A truthful letter would take guts and sound something like this:
I’m not going to insult your intelligence by saying being acquired today by ACME Co. deserves applause.
We’ve been struggling to stay relevant.
You know it.
We know it.
And ACME Co. certainly knows it as reflected in negotiations that pummeled our price to essentially cash value.
If the marriage of our two companies does not deliver on the promise of synergy, ACME Co. won’t lose a dime.
To borrow from Garth in Wayne’s World: It’s a “schweet” deal … for them.
Then again, I’m now part of them.
My new colleagues are big believers in transparency. I suppose no better time than the present to assimilate, so here goes –
My compensation going forward will be largely dependent on retaining customers like you.
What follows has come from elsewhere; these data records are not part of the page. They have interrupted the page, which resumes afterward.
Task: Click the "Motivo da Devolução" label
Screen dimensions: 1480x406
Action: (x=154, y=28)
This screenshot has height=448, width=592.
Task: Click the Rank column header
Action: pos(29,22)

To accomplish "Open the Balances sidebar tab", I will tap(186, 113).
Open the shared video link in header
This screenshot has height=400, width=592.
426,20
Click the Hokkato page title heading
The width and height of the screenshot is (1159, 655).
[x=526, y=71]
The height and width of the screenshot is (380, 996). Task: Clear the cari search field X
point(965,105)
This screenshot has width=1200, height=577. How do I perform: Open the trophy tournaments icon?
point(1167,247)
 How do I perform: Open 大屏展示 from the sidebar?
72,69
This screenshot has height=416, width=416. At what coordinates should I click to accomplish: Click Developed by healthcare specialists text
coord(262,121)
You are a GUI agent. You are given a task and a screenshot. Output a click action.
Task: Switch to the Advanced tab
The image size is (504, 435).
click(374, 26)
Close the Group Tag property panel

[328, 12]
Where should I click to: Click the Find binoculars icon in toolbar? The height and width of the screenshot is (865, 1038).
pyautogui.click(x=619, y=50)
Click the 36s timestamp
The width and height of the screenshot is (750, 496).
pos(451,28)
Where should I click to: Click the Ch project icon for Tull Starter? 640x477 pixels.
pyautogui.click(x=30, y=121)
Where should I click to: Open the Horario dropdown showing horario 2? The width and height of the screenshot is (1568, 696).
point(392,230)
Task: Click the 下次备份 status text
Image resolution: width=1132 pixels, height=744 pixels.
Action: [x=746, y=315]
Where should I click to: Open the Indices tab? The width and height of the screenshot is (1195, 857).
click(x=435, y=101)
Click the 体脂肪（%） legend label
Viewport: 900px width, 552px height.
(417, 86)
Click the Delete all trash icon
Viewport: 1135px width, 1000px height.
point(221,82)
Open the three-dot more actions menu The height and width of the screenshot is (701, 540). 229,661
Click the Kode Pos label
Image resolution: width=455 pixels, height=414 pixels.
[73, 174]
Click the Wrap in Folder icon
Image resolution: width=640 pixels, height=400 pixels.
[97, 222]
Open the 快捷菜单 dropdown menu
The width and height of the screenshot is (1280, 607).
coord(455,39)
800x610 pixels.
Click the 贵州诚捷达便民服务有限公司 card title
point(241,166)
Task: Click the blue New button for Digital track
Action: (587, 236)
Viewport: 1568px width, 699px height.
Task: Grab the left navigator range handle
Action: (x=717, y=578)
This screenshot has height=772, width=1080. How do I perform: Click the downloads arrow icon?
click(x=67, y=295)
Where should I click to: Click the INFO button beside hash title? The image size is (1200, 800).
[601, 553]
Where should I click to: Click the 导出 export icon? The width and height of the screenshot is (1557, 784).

This might sound a bit mercenary, but it actually works to your advantage.
You have what’s known in the investment banking world as leverage.
And I’m highly motivated to put forth a product that wows you.
BTW, my new boss insisted on that verb, “wow.” Personally, I’d be thrilled with “satisfy.”
Time will tell.
I think it’s fair to say such a letter would cause a double take.
I also think companies underestimate the power of honesty in communications.
But I’m not holding my breath.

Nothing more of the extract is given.